Netlify has been using Let’s Encrypt to provide free HTTPS for our customers since 2016. We have issued many certificates since then, and we keep improving the feature to make the secure web more accessible to everyone.
I joined Netlify in May and the first project I worked on was to migrate our service from using Let’s Encrypt’s ACME v1 API endpoint to v2. Migrating to v2 was important to us because it has a new key feature: wildcard domain support. Not only was this feature regularly requested by customers, but it was also something the team at Netlify were really keen on having, too. There was so much potential to improve our code base and reduce customer support requests.
I was excited to work on this. At that time, it was only a few weeks after ACME v2 started fully supporting wildcard domains, and I loved the idea of upgrading to the new API version before the old one was deprecated, and making a new feature available to customers as soon as possible.
Today, we introduced wildcard domain certificates for all domains using Netlify DNS. All new and newly renewed certificates will be using this. In this post, I go through how we migrated to v2 and introduced this new feature, including some examples and struggles.
Upgrading everything without changing anything
The first thing I worked on was “just upgrading” without doing any refactoring or anything. The best practice to do this type of migration would be “percentage rollout,” where you use two versions of an API at the same time and send a small percentage of requests to the new version, gradually increasing the percentage as you you make sure that the new version is doing well. This method also allows you to rollback quickly by changing the new version percentage back to zero.

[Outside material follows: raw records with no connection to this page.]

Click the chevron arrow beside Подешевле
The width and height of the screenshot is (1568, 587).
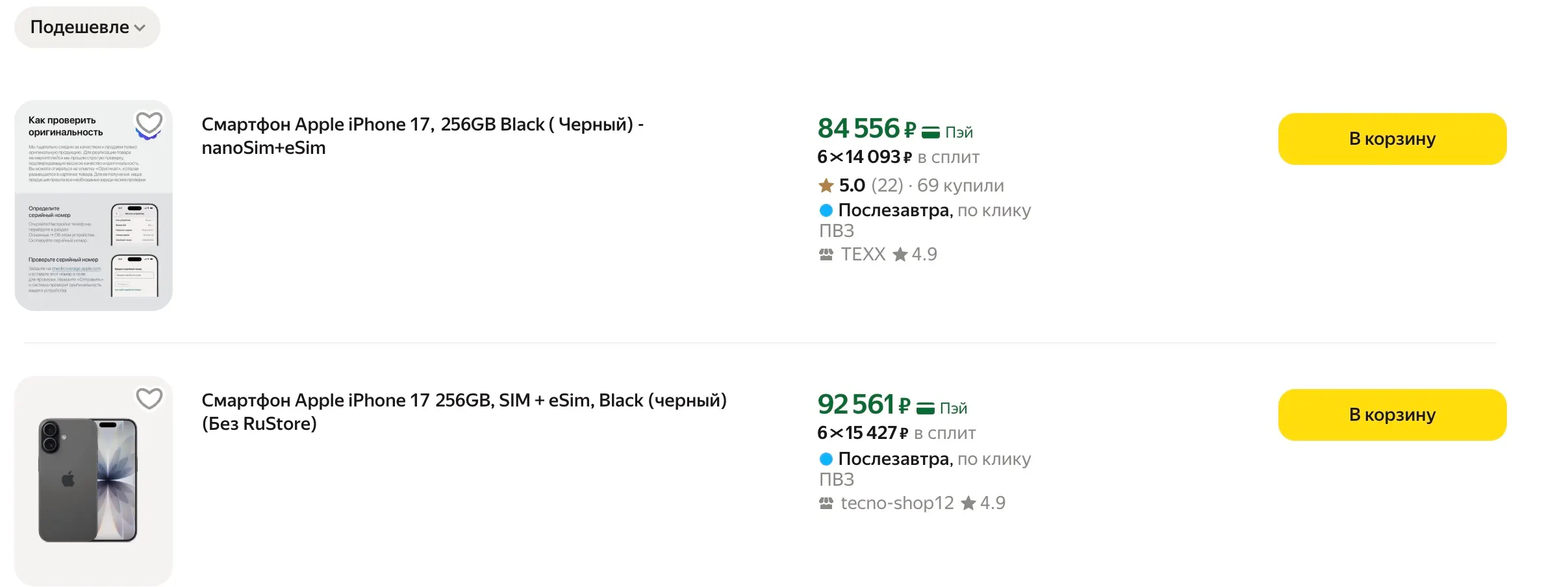140,28
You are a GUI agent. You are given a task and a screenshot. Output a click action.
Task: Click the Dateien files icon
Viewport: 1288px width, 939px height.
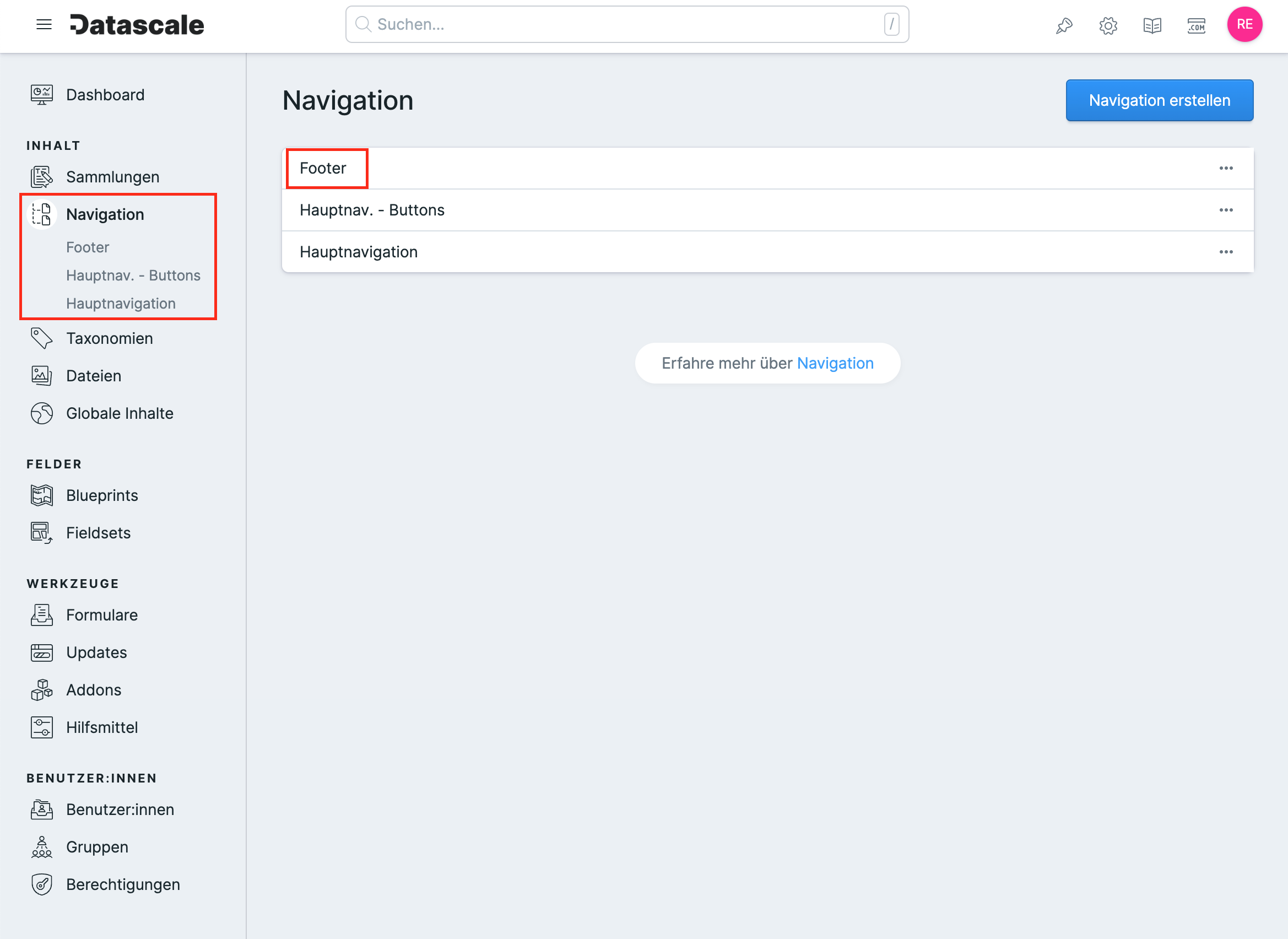point(41,376)
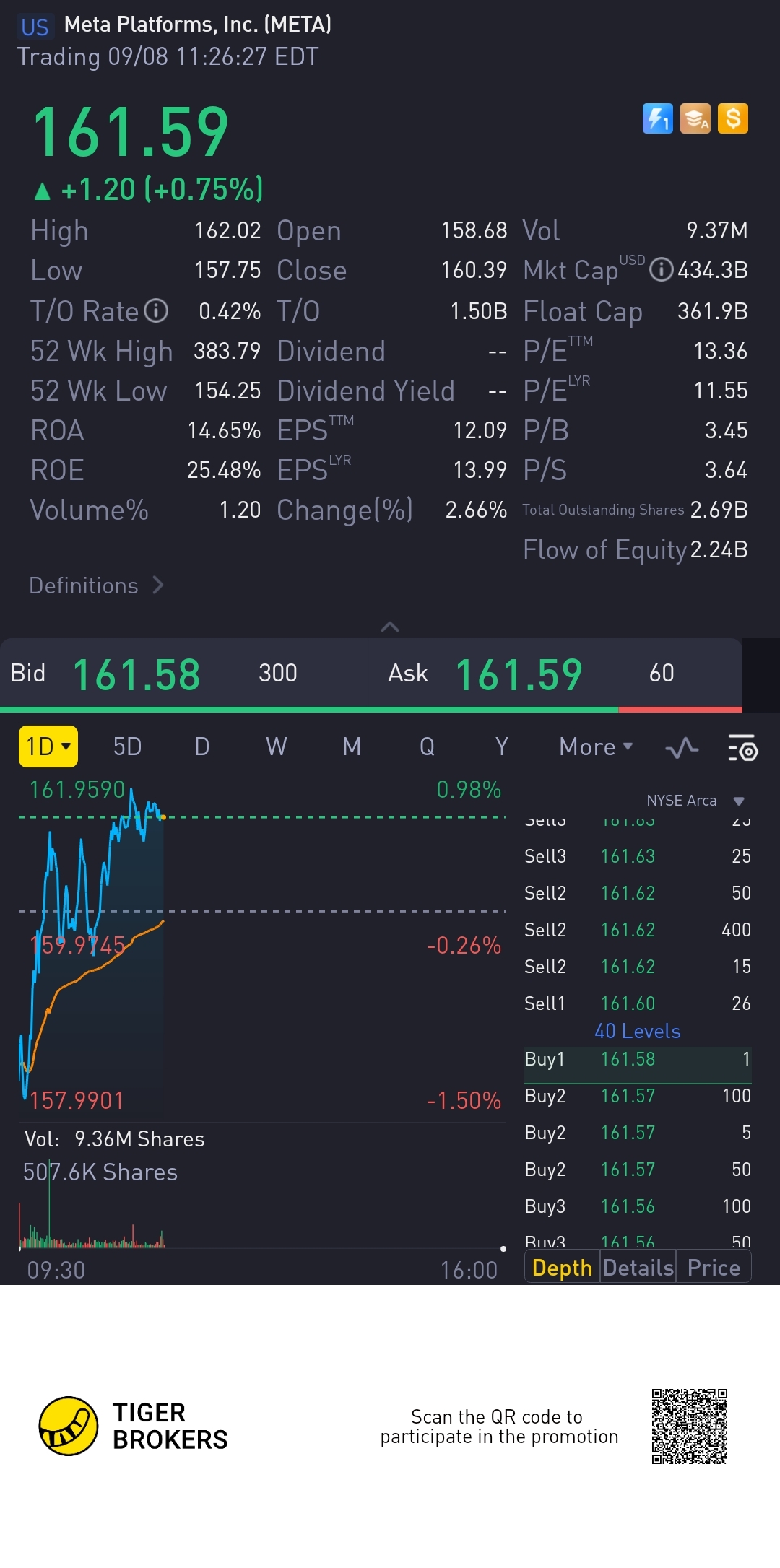Viewport: 780px width, 1568px height.
Task: Open chart settings list icon
Action: [x=742, y=747]
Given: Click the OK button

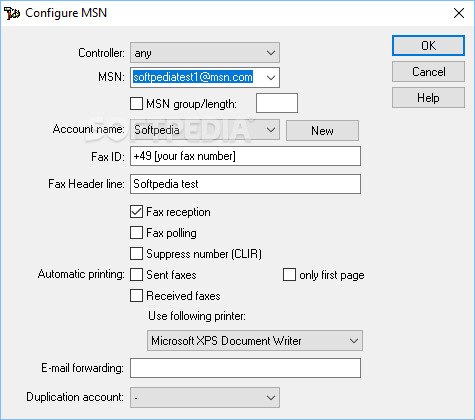Looking at the screenshot, I should point(428,45).
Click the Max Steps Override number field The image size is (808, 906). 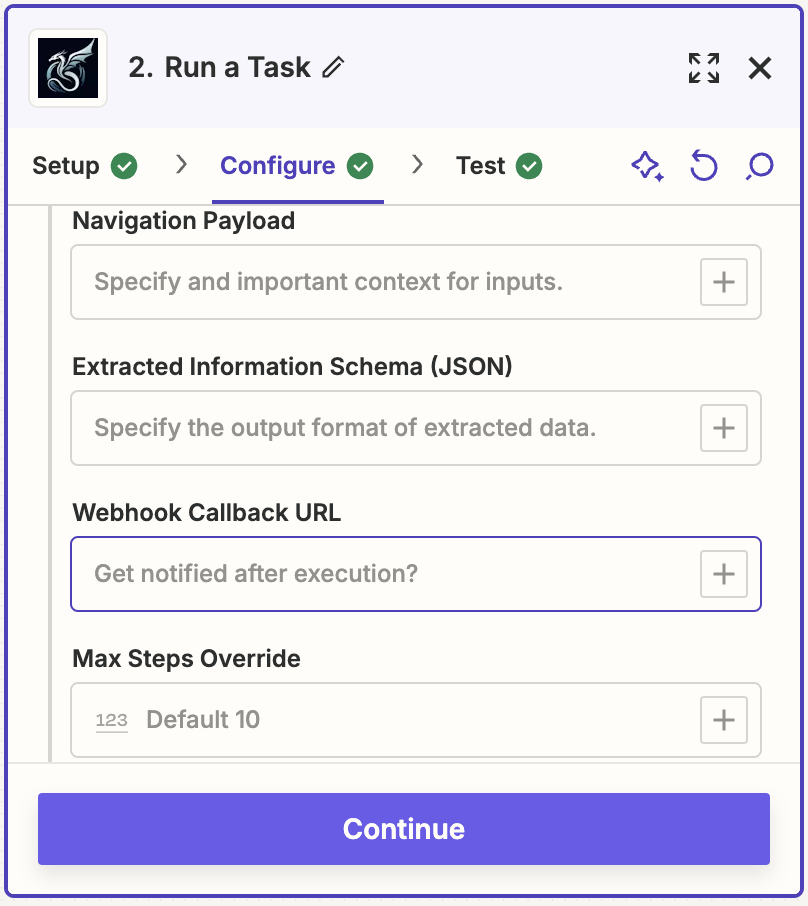click(x=400, y=720)
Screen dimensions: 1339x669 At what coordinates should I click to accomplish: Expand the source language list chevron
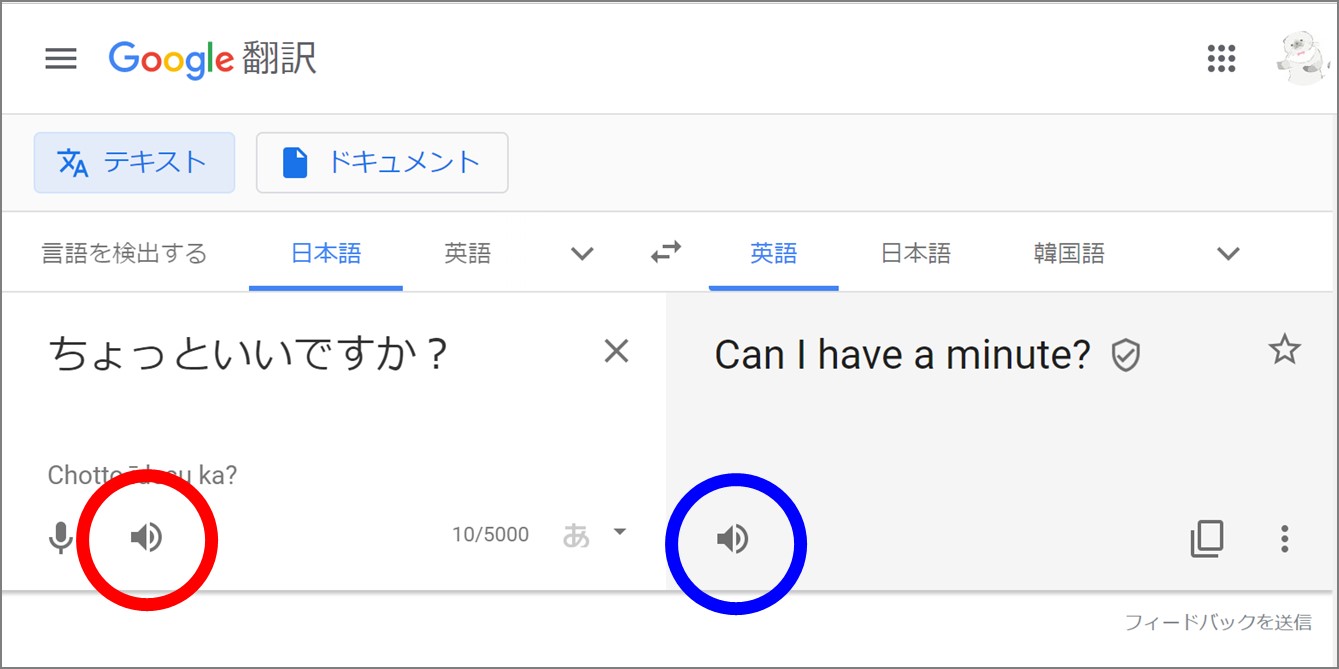tap(582, 254)
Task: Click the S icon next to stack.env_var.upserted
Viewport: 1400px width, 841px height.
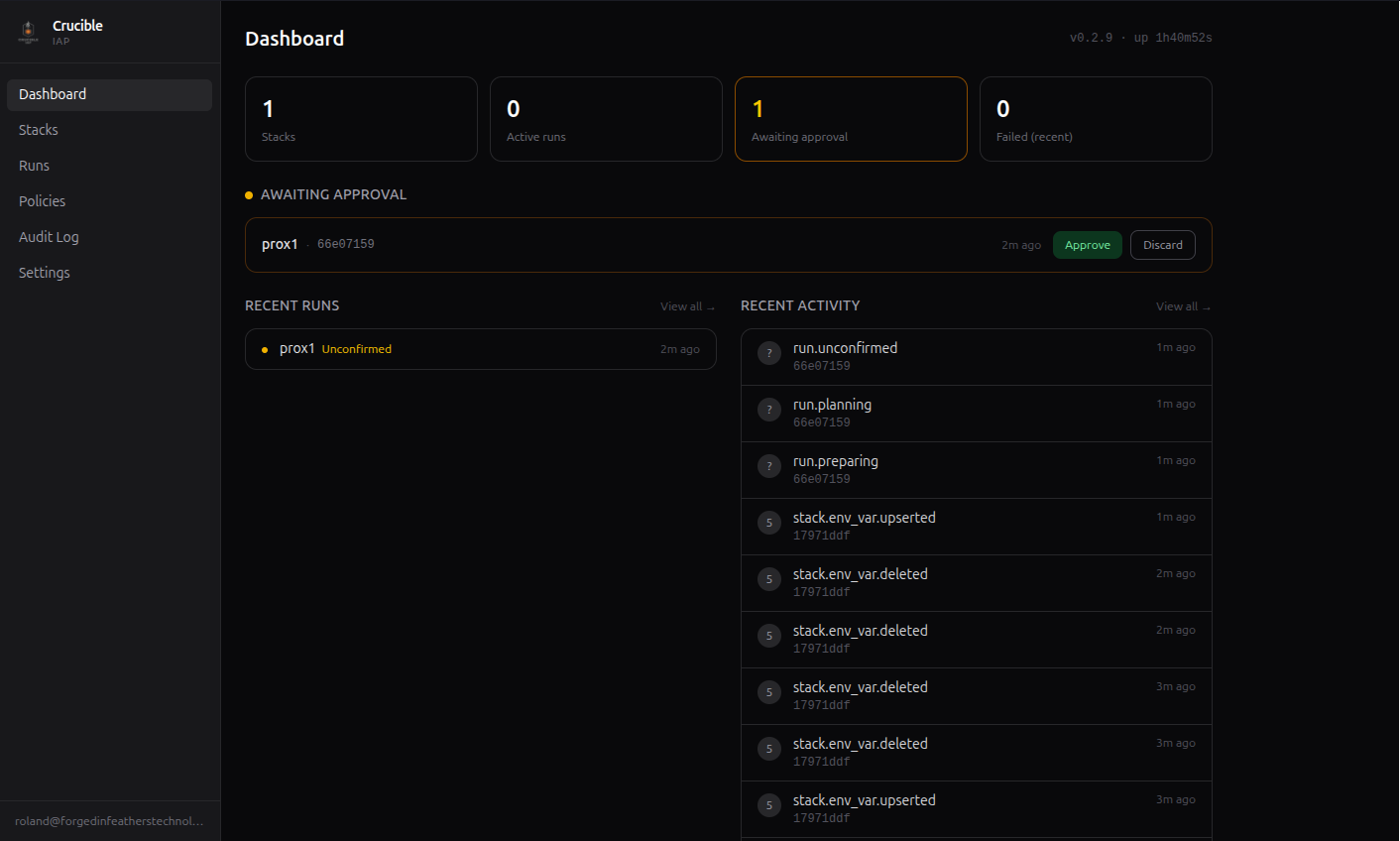Action: [768, 523]
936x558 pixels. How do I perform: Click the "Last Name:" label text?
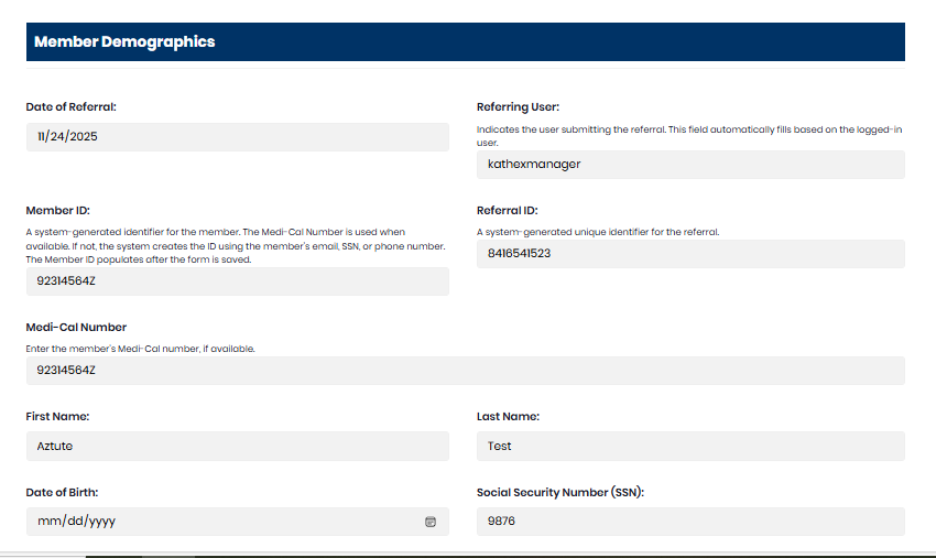[508, 417]
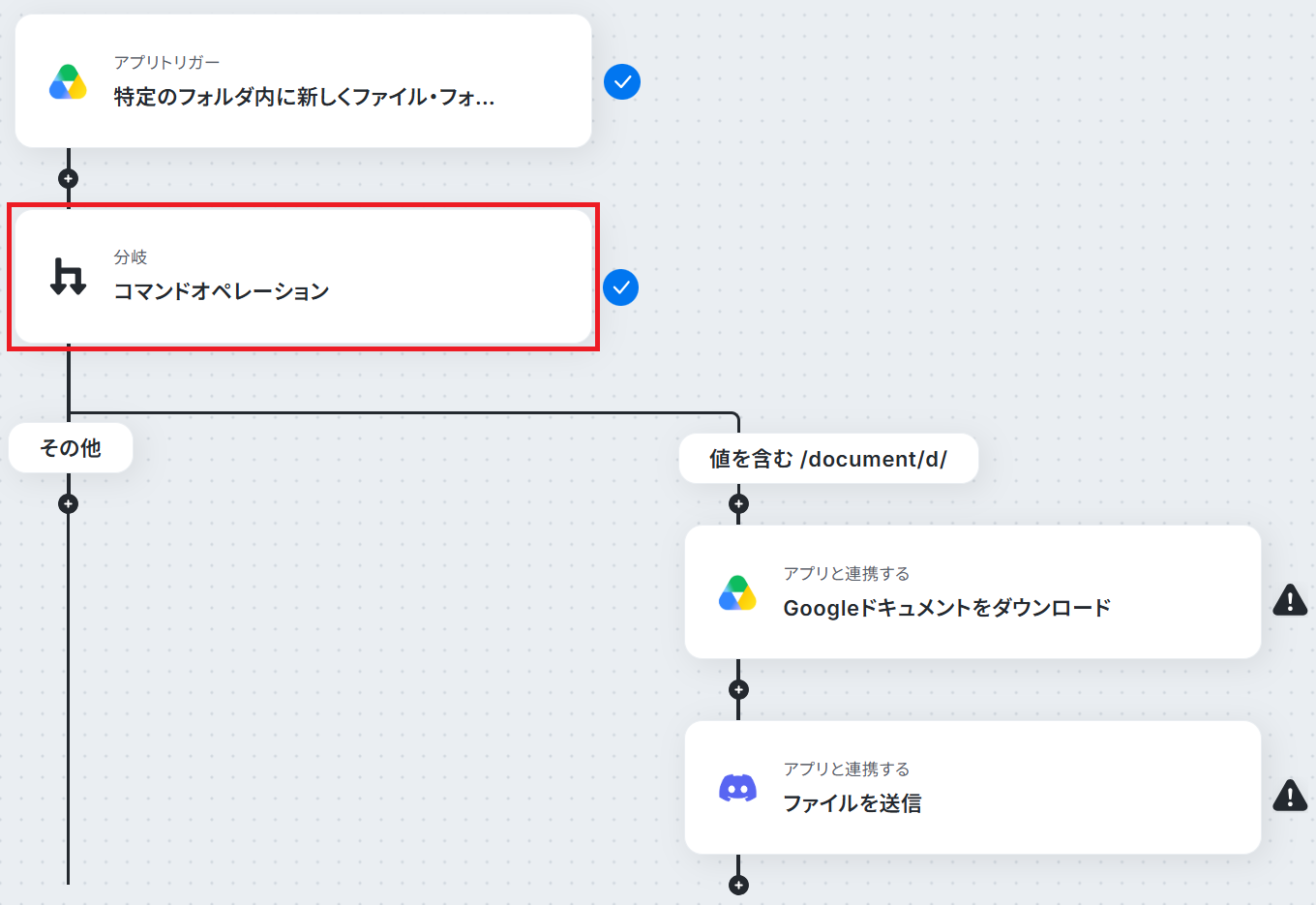Open the 特定のフォルダ内に新しくファイル trigger card
1316x905 pixels.
[x=303, y=81]
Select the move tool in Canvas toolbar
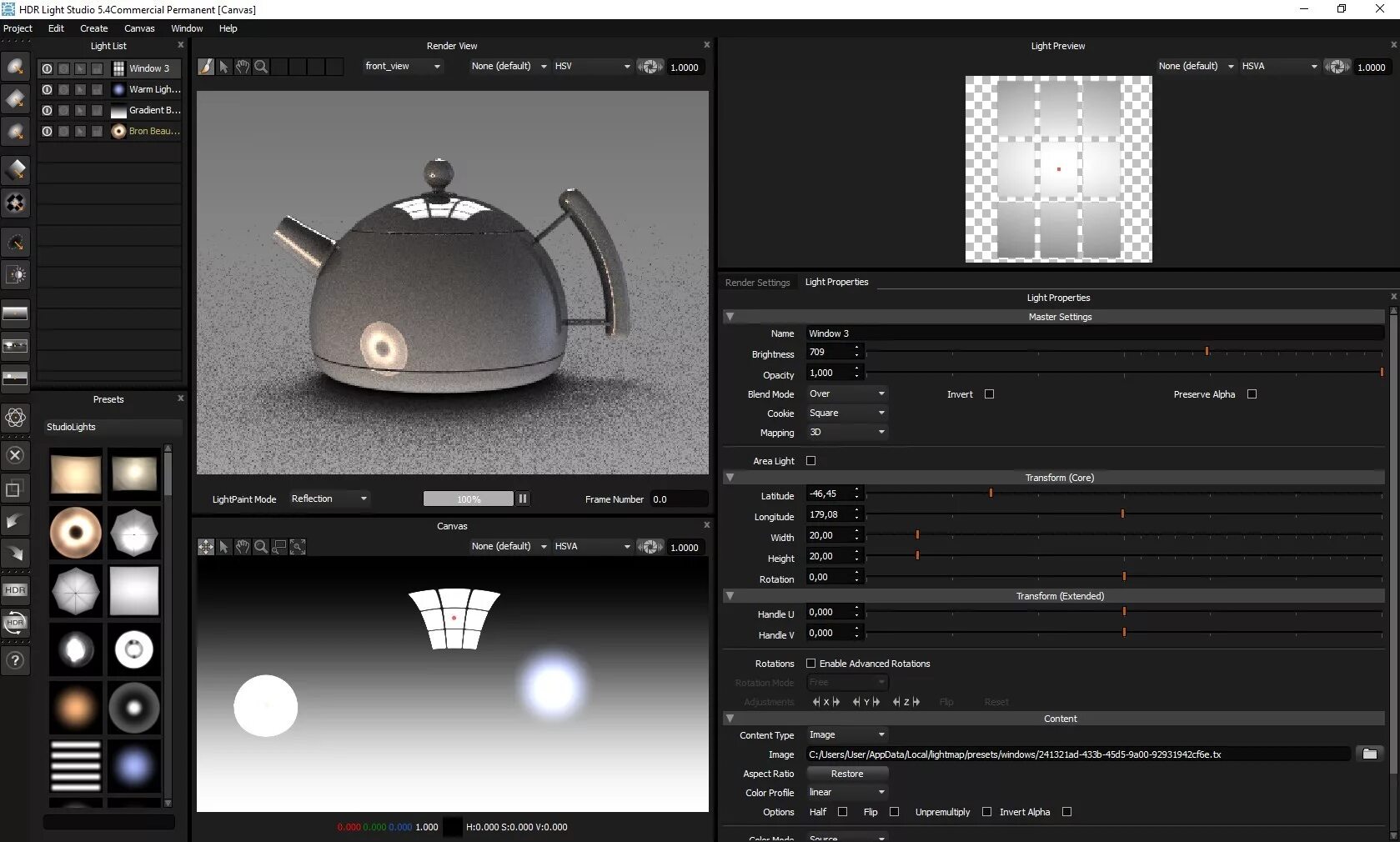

However, I wasn’t able to do this for two reasons:
- Our Ruby API uses the acme-client gem. ACME v2 requires gem version 2.0.0, and v1 requires version 1.0.0; there is no easy way to have two different gem versions in a single project.
- ACME v2 is not backward compatible, and the certificate issuing flow is quite different from v1, requiring some unavoidable modifications to the code.
Since I couldn’t do a percentage rollout, I decided to test thoroughly in a staging environment, then cut over all traffic at once. I still tried to modify the code as little as possible with the first release, but there were some changes that I had to introduce. The first dealt with account management for the migration. The second had to do with the concept of certificate “order” objects.
With ACME v1, you request and complete separate authorization challenges for each domain you want to include in a certificate. You have to handle your own progress tracking to be sure all challenges are complete before creating a valid certificate request.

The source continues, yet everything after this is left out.